Developed as a brooch-based collector series, by the early 1930s the Golly had appeared in little fruit designs, many of which were worn as jewellery because of their high quality. More sporting designs followed, including county cricketers and footballers with footballs in team colours. 1937 saw the Coronation Golly, complete with Union Jack on its chest.

In 1939 the scheme was discontinued as the metal was needed for the war effort, but by 1946 the Golly was back again. The Golly pendant with chain was introduced by popular demand in 1956. In the 1970s, the design of all Gollies changed from the old Golly with "pop eyes" to a new Golly with eyes looking to the left. The words "Golden Shred" were removed from his waistcoat, his legs straightened and smile broadened.

At about the same time a range of 11 footballer and 12 musician Golly figures were produced in plaster, standing about 2.5" high.

________________________________________

§ **REQUIRED TASKS**
#1 Reproduce the Golly history from "In 1939 the" up to and including "and smile broadened.", renaming "waistcoat" as "vest".
#2 Go on with the history of the Golly figures from where it stops.
The records that follow are drawn from a separate source.

________________________________________

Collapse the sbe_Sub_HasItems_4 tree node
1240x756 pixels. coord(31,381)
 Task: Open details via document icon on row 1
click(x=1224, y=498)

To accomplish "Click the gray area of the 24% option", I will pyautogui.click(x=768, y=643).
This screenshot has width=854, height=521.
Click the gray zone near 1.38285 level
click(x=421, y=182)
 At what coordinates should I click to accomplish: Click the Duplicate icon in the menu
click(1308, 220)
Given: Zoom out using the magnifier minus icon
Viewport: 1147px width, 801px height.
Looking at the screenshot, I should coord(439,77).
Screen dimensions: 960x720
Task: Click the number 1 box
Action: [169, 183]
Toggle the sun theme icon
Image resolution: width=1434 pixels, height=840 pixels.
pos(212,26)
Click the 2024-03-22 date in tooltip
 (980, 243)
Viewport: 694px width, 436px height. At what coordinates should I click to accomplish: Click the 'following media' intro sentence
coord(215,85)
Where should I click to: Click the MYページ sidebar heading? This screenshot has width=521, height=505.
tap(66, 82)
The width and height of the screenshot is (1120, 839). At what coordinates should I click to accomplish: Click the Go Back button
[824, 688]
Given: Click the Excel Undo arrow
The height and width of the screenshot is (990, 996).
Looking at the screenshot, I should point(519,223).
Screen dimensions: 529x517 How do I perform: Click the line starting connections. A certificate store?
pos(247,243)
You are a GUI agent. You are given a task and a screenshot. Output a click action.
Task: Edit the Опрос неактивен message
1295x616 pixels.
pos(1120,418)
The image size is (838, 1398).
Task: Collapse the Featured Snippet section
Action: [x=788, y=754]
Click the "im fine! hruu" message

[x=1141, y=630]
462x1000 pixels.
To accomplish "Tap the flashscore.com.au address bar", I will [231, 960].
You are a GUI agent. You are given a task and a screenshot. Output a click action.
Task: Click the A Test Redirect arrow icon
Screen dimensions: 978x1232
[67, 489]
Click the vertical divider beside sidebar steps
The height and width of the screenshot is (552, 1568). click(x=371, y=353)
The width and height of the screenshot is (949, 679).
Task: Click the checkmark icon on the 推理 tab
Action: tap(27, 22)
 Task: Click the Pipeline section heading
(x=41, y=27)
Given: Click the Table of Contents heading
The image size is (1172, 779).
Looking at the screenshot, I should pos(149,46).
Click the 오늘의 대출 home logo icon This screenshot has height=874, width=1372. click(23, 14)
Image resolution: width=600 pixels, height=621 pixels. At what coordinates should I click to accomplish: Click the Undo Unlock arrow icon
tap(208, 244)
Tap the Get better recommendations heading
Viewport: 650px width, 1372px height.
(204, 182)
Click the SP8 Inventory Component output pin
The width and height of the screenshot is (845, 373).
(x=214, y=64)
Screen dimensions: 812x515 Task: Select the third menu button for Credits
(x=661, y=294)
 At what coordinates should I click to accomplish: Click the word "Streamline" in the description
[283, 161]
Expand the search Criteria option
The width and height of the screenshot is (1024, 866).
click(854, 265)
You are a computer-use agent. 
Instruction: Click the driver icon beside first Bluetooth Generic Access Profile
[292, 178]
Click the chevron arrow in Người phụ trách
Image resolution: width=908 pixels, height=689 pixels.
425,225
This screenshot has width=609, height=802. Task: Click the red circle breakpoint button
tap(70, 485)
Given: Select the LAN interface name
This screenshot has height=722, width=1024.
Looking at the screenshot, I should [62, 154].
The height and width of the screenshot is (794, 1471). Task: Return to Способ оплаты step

________________________________________

§ **RESULTS OF THE EXERCISE**
#1
In 1939 the scheme was discontinued as the metal was needed for the war effort, but by 1946 the Golly was back again. The Golly pendant with chain was introduced by popular demand in 1956. In the 1970s, the design of all Gollies changed from the old Golly with "pop eyes" to a new Golly with eyes looking to the left. The words "Golden Shred" were removed from his vest, his legs straightened and smile broadened.

#2
The Robertson Golly was not only limited to badges. There were Robertson Golly dolls, ceramic, Golly games for children, the 1979 illustrated storybook Here Comes Golly by Gyles Brandreth and even Golly clothing. At the start of the 1980s the hard enamelled badges were replaced with cheaper to produce acrylic badges, but this did not affect their popularity.

When production stopped in 2001, over 20 million Gollies had been sent out.

====Controversy and eventual discontinuation====
Golly has been described as a racist caricature, along with pickaninnies, minstrels, mammy figures, and other caricatures of black Africans.

Robertson's officially retired Golly in 2002. The company had found that Golly was, on the whole, no longer popular nor familiar with children, although the scheme was still successful and popular with adult collectors. Robertson's insisted that they did not retire the Golly because of the pressure of political correctness in later decades, but simply for commercial reasons. The brand director at Robertson's commented:

We are retiring Golly because we found families with kids no longer necessarily knew about him. We are not bowing to political correctness, but like with any great brand we have to move with the times.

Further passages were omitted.